*TEXT BLOCK*.

□ □ □ □ □ □ □

REPUBLIKA.CO.ID, BALTIMORE -- The day after rioters tore through Baltimore, the city's mayor was criticized on Tuesday for a slow police response to some of the worst U.S. urban unrest in years after the funeral of a 25-year-old black man who died in police custody.
Maryland Governor Larry Hogan said he had called Mayor Stephanie Rawlings-Blake repeatedly Monday but that she held off calling in the National Guard until three hours after violence first erupted.
"The mayor of Baltimore had the city of Baltimore police on the ground. Quite frankly, they were overwhelmed. All the rest of the (boots) on the ground came from us," the Republican governor said the day after declaring a state of emergency in the largely black
The death of Freddie Gray gave new energy to the public outcry that flared last year after police killings of unarmed black men in Ferguson, New York City and elsewhere. For nearly a week after Gray died from a spinal injury on April 19, protests in Baltimore had been peaceful.
President Barack Obama said he spoke to the governor and mayor to urge them to stop the violence. "There's no excuse for the kind of violence that we saw yesterday," said Obama, who spoke at length about Baltimore at news conference with visiting Japanese Prime Minister Shinzo Abe. "It is counterproductive."

□ □ □ □ □ □ □

*PROVIDED MATERIAL*.
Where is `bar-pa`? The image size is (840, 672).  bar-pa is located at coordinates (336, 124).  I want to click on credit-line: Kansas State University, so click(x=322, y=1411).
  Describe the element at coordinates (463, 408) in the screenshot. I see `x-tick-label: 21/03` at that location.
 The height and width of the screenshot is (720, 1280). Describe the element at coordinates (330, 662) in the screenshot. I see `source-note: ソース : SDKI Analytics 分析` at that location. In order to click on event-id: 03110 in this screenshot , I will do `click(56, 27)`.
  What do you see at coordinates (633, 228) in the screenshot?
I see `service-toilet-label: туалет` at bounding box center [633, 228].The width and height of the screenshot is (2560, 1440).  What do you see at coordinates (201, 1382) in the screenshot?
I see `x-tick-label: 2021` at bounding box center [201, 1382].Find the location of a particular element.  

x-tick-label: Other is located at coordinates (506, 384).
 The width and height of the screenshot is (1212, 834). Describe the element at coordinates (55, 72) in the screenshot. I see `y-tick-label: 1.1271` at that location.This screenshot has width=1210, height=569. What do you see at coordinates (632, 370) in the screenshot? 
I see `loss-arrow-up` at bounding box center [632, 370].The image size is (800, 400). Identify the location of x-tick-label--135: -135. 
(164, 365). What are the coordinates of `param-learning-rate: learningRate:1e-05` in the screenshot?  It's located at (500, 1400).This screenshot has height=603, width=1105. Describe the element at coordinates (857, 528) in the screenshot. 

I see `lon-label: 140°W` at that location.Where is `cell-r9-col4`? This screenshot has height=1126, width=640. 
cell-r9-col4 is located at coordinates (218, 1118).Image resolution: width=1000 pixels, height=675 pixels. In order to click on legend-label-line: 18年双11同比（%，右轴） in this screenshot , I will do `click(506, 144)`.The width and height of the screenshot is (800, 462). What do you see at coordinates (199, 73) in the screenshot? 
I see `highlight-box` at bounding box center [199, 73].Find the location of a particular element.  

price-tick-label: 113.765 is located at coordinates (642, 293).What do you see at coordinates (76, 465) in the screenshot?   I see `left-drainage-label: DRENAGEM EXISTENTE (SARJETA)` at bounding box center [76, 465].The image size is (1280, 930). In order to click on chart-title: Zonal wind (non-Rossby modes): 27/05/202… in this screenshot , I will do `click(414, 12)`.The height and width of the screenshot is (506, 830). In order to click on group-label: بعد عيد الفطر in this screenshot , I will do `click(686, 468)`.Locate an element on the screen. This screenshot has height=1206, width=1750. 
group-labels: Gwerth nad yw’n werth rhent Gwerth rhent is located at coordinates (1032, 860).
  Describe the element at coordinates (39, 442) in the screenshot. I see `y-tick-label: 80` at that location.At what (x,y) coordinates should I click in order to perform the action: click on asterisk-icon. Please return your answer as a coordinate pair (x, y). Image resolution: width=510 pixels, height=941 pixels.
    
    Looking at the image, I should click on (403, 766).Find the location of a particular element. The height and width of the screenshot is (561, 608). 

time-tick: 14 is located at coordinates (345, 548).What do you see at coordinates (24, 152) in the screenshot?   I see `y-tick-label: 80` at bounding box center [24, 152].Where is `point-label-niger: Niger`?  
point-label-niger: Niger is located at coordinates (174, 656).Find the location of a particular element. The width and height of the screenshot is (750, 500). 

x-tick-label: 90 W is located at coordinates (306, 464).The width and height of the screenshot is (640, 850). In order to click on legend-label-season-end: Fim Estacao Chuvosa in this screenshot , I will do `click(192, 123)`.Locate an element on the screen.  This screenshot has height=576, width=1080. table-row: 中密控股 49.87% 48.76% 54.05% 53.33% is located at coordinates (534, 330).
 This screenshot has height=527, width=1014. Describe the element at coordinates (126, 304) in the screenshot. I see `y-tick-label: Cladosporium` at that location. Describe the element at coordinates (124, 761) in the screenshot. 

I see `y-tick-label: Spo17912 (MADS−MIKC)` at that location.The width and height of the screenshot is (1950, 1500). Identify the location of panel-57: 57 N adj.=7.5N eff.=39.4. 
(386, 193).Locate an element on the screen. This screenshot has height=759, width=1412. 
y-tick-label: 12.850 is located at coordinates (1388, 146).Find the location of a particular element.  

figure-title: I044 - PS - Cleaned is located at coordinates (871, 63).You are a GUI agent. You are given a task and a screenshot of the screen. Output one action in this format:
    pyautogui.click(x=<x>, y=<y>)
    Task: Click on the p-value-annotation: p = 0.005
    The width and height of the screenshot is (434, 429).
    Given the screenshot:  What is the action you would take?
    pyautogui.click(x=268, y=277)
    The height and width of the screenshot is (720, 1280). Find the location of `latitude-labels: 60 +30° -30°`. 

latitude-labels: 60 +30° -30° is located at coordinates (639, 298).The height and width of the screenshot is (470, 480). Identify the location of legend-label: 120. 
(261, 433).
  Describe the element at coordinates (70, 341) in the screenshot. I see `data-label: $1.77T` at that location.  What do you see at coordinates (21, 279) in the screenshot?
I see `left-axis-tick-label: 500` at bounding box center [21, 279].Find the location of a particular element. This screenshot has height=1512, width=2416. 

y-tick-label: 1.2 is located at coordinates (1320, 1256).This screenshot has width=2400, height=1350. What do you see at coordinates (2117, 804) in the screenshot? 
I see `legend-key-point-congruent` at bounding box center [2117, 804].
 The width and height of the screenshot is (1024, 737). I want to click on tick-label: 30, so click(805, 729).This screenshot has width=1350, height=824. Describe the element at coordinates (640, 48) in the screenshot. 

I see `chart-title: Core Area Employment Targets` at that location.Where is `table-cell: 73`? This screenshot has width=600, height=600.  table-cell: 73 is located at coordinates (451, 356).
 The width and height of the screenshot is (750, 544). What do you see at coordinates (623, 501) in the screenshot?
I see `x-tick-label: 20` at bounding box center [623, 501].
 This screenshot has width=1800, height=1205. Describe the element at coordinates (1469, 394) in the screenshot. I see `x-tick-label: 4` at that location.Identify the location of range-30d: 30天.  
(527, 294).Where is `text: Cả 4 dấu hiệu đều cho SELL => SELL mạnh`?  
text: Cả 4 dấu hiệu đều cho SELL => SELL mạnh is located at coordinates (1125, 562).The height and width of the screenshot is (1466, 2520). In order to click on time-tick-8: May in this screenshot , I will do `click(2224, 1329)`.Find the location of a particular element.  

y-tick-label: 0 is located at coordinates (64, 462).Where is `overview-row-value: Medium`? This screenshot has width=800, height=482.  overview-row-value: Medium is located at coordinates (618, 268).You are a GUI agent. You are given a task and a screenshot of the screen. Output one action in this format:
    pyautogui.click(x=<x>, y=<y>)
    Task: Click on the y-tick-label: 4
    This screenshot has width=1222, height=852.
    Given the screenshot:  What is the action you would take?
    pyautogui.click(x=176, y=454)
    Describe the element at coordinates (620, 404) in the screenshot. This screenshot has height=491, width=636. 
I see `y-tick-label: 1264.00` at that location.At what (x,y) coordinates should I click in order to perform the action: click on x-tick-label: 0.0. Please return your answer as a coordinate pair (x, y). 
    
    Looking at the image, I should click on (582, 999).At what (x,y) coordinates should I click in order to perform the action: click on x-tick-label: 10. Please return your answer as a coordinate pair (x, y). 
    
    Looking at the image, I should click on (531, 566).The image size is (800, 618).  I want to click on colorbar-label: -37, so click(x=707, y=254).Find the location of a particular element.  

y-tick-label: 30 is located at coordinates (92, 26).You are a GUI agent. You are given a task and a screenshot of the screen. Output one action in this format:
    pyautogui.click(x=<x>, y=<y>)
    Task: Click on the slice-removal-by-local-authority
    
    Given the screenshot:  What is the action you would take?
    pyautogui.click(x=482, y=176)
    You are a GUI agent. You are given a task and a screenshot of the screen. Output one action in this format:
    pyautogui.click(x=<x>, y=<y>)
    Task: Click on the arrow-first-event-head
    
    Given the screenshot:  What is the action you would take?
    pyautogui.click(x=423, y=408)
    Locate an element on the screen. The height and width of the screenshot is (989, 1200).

□ □ □ □ □ □ □

*EXERCISE INSTRUCTIONS*.
[a] According to the Baltimore unrest article, why was the city's mayor criticized, and what did the governor say she delayed?
[b] What does the Baltimore unrest article report? Sum it up in two sentences.

*ANSWERS BELOW*.
[a] The mayor was criticized for a slow police response to the unrest. Governor Larry Hogan said she held off calling in the National Guard until three hours after violence first erupted.

[b] After the funeral of Freddie Gray, a 25-year-old black man who died in police custody, rioting broke out in Baltimore, and Governor Larry Hogan faulted Mayor Stephanie Rawlings-Blake for waiting three hours to call in the National Guard. Gray's death renewed the outcry over police killings of unarmed black men, and President Barack Obama urged both leaders to stop the violence, saying there was no excuse for it.